When on 23rd May 1365 Emperor Charles IV arrived in Avignon accompanied by five hundred knights, he encountered a city that had changed substantially compared to the Avignon he saw on his visits in c.1340, 1344 and 1346, when he was still Margrave of Moravia. The Porte Saint-Lazare, through which the imperial procession probably entered, had not existed in the 1340s, new city walls had been built from 1357/58. The city’s churches had been rebuilt. The Papal Palace had been enlarged with a new entrance, a new staircase and new chapel in the 1340s; dazzling new wall-paintings adorned the walls, a new kitchen been built and polyphonic music had been introduced. Charles slept in Petit Palais whereas in 1340 he had stayed in the Livrée of Pierre de Rosiers.

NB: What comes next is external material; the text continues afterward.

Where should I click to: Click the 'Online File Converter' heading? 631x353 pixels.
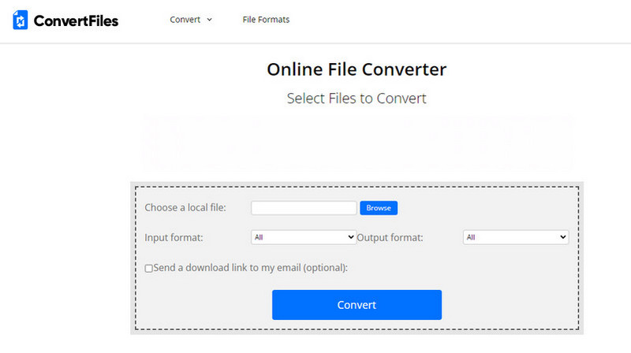tap(357, 69)
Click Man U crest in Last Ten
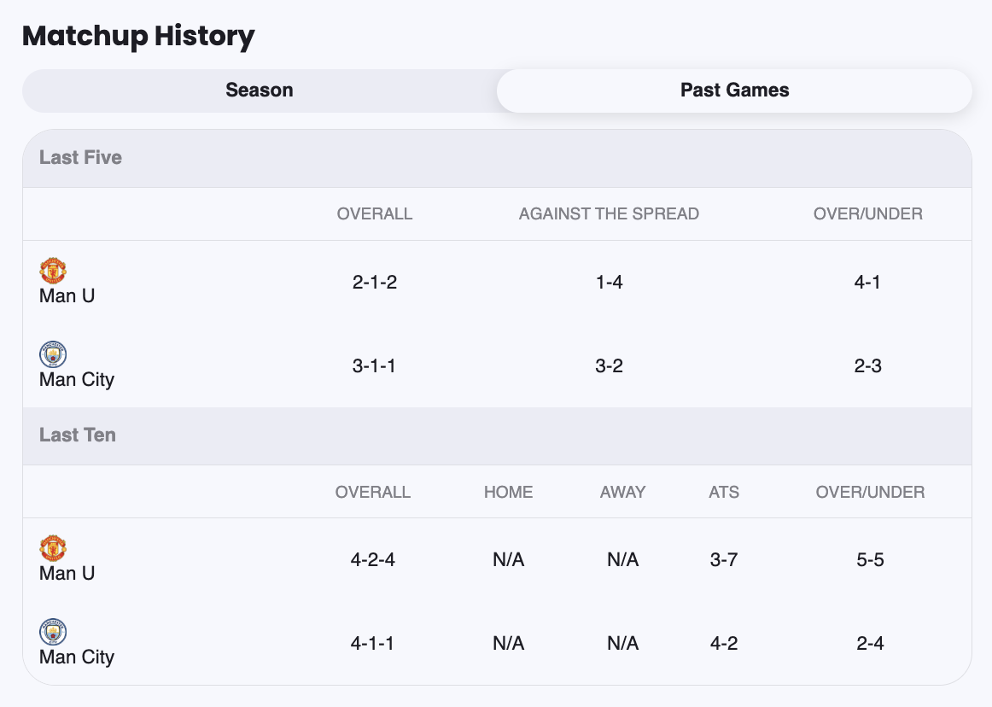Screen dimensions: 992x707 pyautogui.click(x=53, y=548)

Although, there are only snippets of evidence for the earlier visits, Charles’s adventus in 1365 is reported in a number of sources, in particular in the chronicles by John of Reading and Jan Neplach, who probably based their reports on eyewitness accounts. By crossing the sources relating to Charles’s visits with the topographical and architectural evidence, this paper hopes to show that the documents throw light on the unfolding of the emperor’s visit, in a way that has not been previously understood, and, more broadly, that the walls, the religious topography and the enlarged Papal Palace were active parts in making Avignon a fitting stage for the greatest moment in the city’s history, the entry of the emperor.

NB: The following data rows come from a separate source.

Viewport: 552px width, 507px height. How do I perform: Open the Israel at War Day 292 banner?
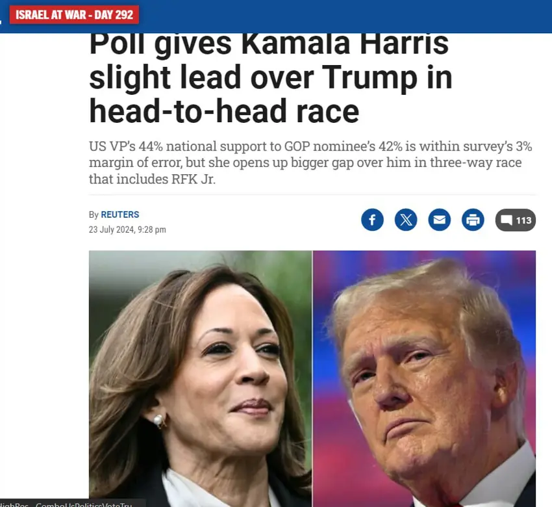click(74, 15)
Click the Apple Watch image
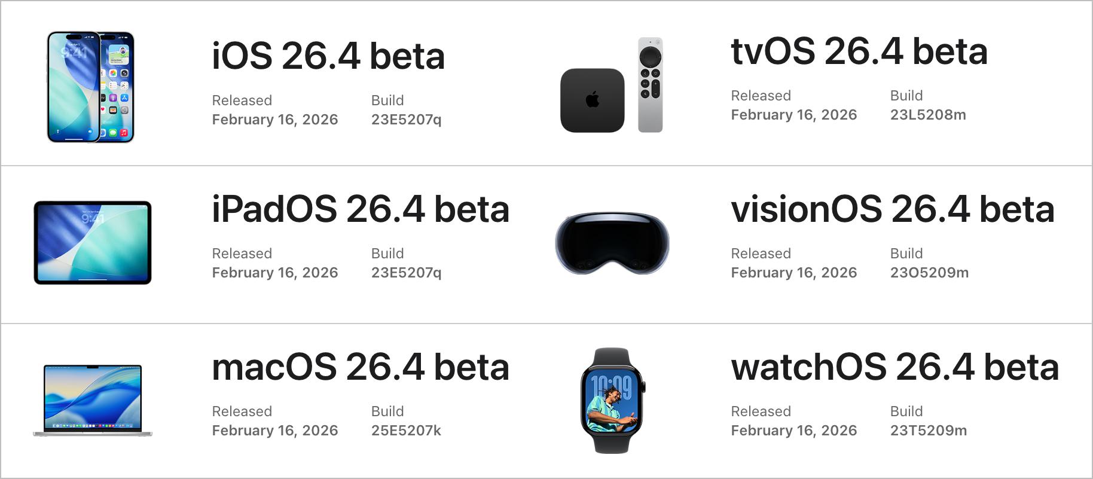This screenshot has width=1093, height=479. pos(613,400)
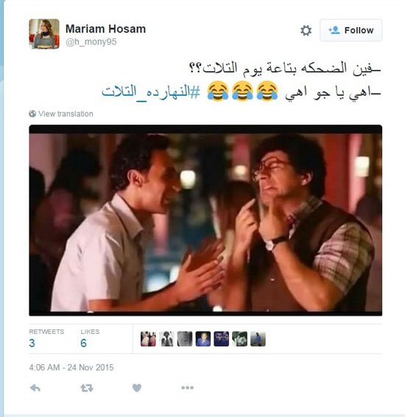
Task: Open Mariam Hosam's profile picture
Action: tap(44, 34)
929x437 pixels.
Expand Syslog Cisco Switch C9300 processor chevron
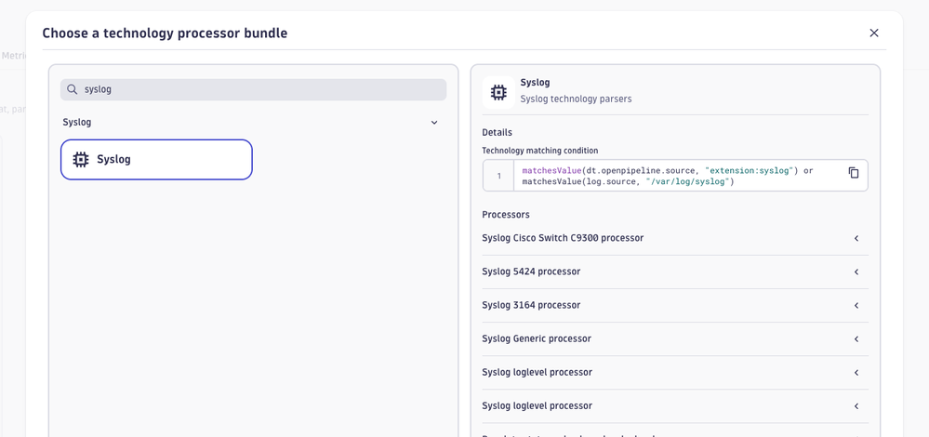[x=856, y=239]
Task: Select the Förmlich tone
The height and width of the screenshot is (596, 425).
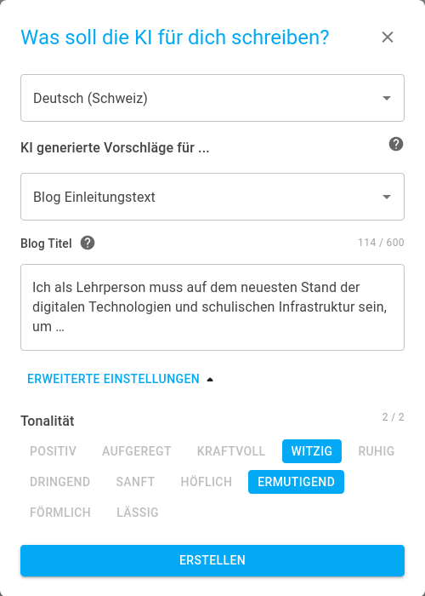Action: pos(60,513)
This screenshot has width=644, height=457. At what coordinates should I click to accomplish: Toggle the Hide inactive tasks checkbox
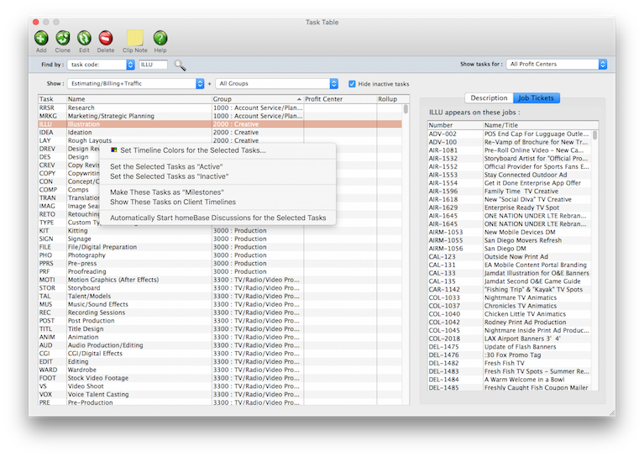point(353,84)
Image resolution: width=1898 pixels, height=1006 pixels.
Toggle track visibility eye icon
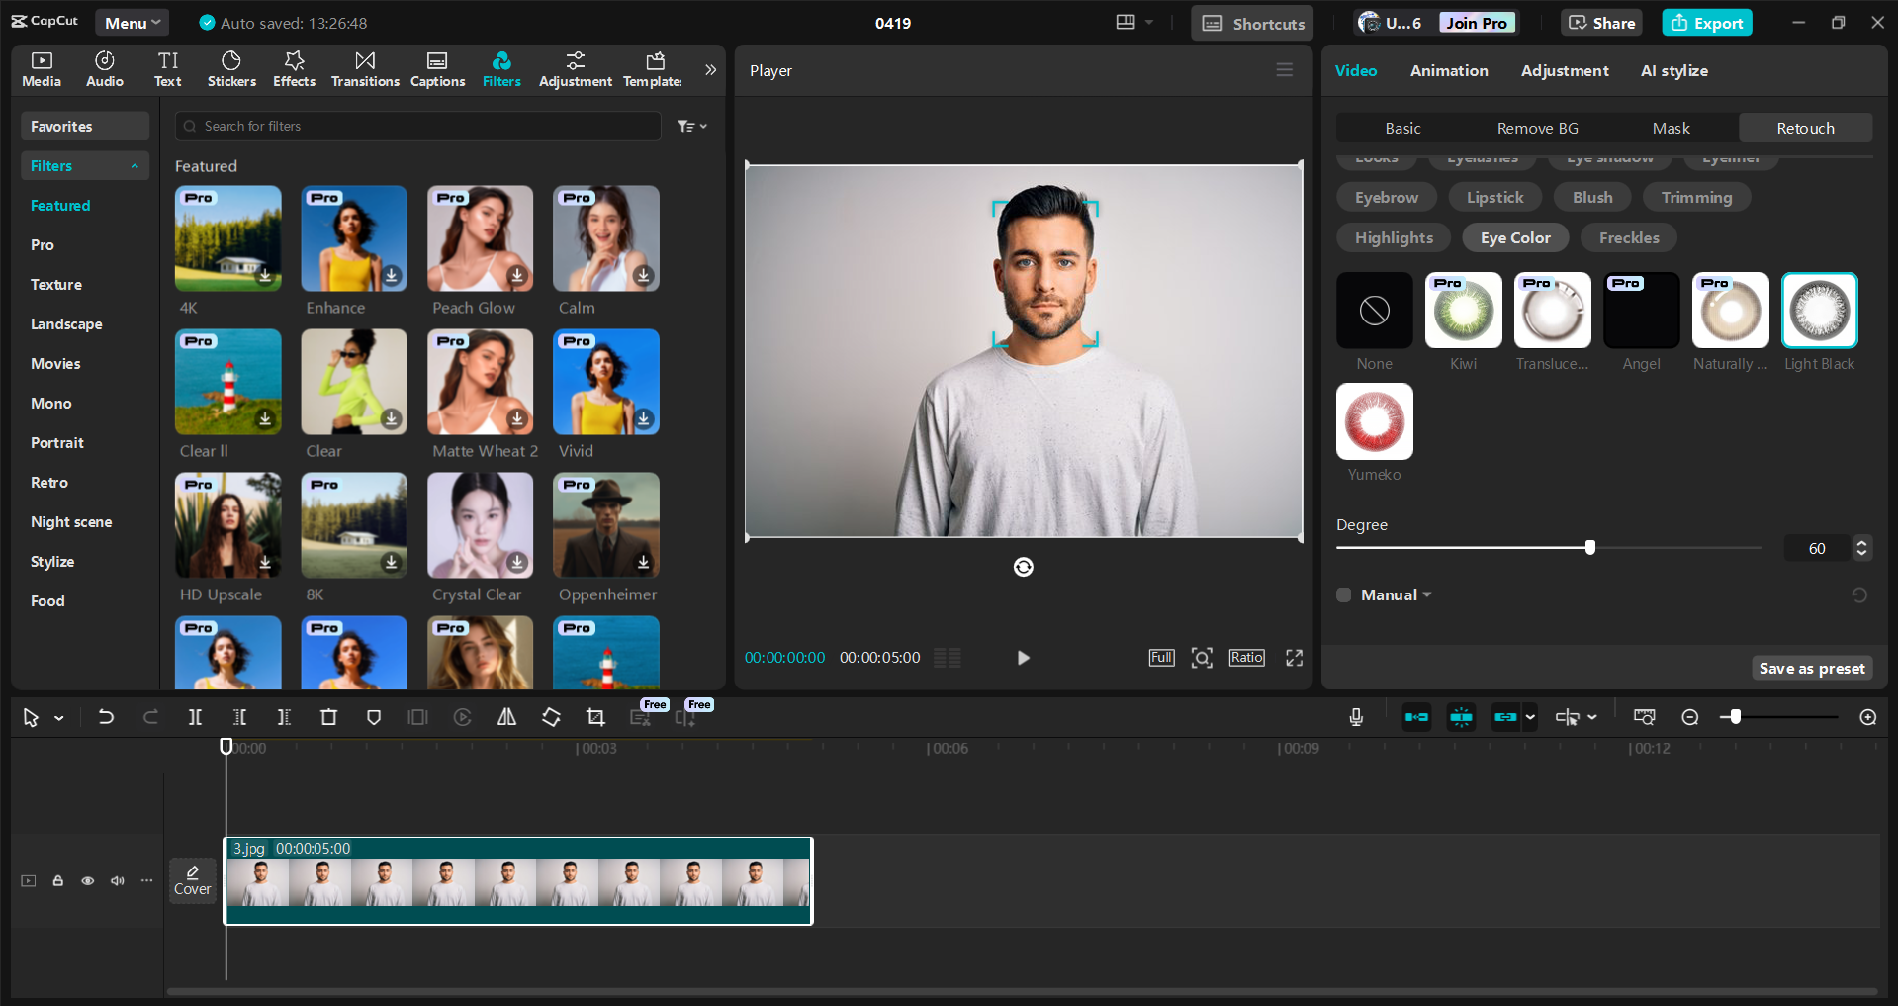point(88,880)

Alexandra Gajewski is the Deputy Editor of The Burlington Magazine and a Fellow at the Institute of Historical Research, London. She studied art history at the Courtauld Institute of Art, where she obtained her Ph.D. on Gothic architecture in northern Burgundy. Her research ranges from the twelfth to the fifteenth centuries, with a focus on regionalism, monasticism, the role of women, and, especially, late medieval Avignon.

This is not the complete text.